Luigi Riccoboni, “Dell’arte
rappresentativa”, aveva impostato nel 1728 il dibattito: contro lo stile
francese, ricercato, propone la
sincerità interiore, un’identificazione dell’attore nel personaggio. La
proposta è ripresa nel 1749 a Parigi da Pierre Rémond de Sainte-Albine, che dà
alle stampe un saggio intitolato
“L’attore”: l’attore dev’essere tutto sensibilità, sentimento e “fuoco”.
Ideale sarebbe anche l’adesione fisica dell’attore al personaggio, la voce,
l’emotività – un pubblico dotato di
“gusto e discernimento” non può accontentarsi
di una mimesi meccanica: l’attore dev’essere un “creatore” e non un “riproduttore”,
per quanto fedele al testo.
L’anno dopo, nel
1750, Saint-Albin viene tradotto, in libero adattamento, a Londra, “L’attore o
un trattato sull’arte di recitare”. Senza indicazione dell’autore, ma opera di Aaron Hill. E riedito cinque anni dopo, sempre
in forma anonima, ma modificata sostanzialmente. A Londra il tema era giù materia
di discussione dal 1744, dalla pubblicazione del saggio di Garrick “Breve
trattato sulla recitazione”. Anche
Garrick era dell’idea che l’attore non debba imitare il vissuto, i modi di essere,
ma debba “assimilare” il personaggio, “nutrirle”, col “calore geniale” della
propria “idea”.
Nel dibattito si
era intanto infilato Riccoboni jr., Antoine-François Valentin, pubblicando nel
1750 a Parigi una breve “Arte teatrale” dall’assunto molto moderno: come il
padre, vuole in teatro naturalezza, ma di più ritiene importanti l’elaborazione
e la padronanza di proprie tecniche espressive: l’attore è tanto più “naturale”
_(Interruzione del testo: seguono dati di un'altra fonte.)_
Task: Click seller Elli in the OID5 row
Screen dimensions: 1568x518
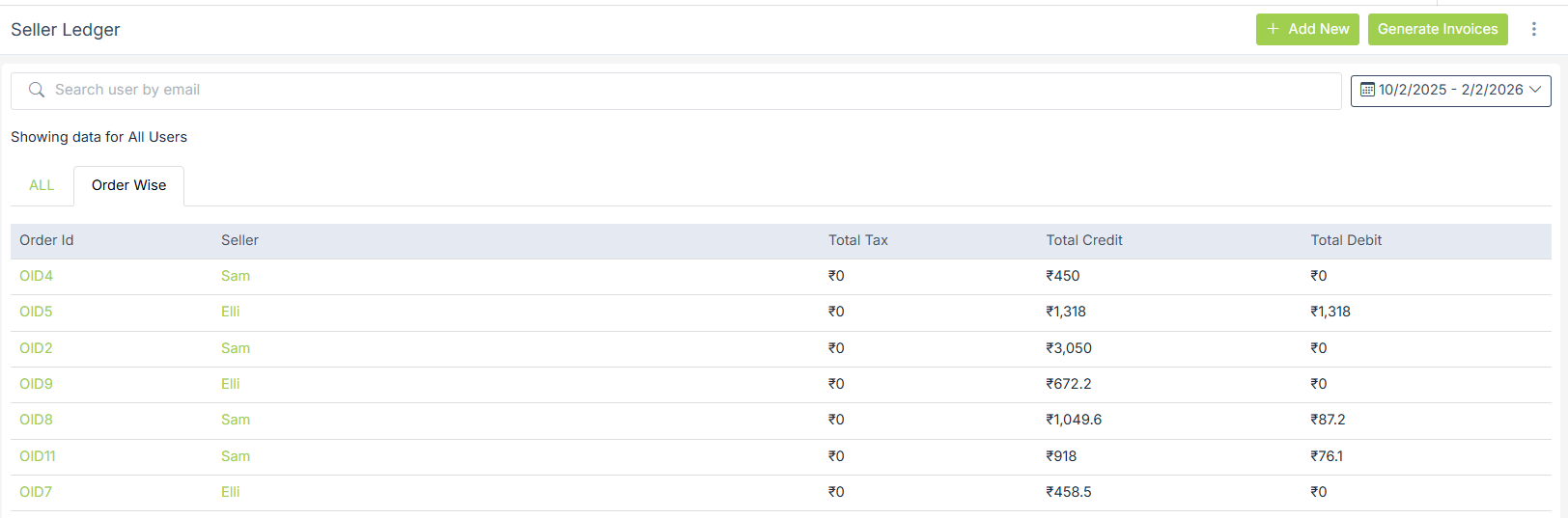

quanto più è consapevole e utilizza i propri
mezzi espressivi.
A questo punto,
1769, Antonio Sticotti traduce in francese un libro attribuito a Aaron Hill, “Garrick
ou les acteurs anglais – che non era di fatto che un adattamento in inglese dell’opera
di Sainte-Albin. Che Diderot è incaricato da Grimm di recensire per la sua
“Correspondance littéraire”. Diderot, che aveva nutrito ambizioni di autore
teatrale, e aveva visto Garrick in scena a Parigi qualche anno prima, ci prende
gusto, e la recensione elabora, nel 1770, nel subito famoso “Paradosso
sull’attore”. In forma di dialogo, dialogando con un “secondo interlocutore”,
che è poi Antonio Sticotti (Sainte-Albin) – Sticotti era dell’idea di “Aaron
Hill”-Sainte-Albin. Un testo seminale per molti aspetti, che faceva piazza
pulita del “teatro classico” in Francia, il cui nucleo è riassunto dal Primo
Interlocutore (Diderot) in questi termini: “Il punto importante, sul quale
abbiamo opinioni del tutto opposte il vostro autore (Sticotti, adattatore di
Sainte-Albine via “Aaron Hill”), e io sono le qualità prime di un grande attore.
Io pretendo da lui molto giudizio; voglio in quest’uomo uno spettatore freddo e
tranquillo; ne esigo, di conseguenza, capacità di penetrazione e nessuna
sensibilità; l’arte di imitare tutto, che è lo stesso, una eguale attitudine a
ogni specie di caratteri e di ruoli”.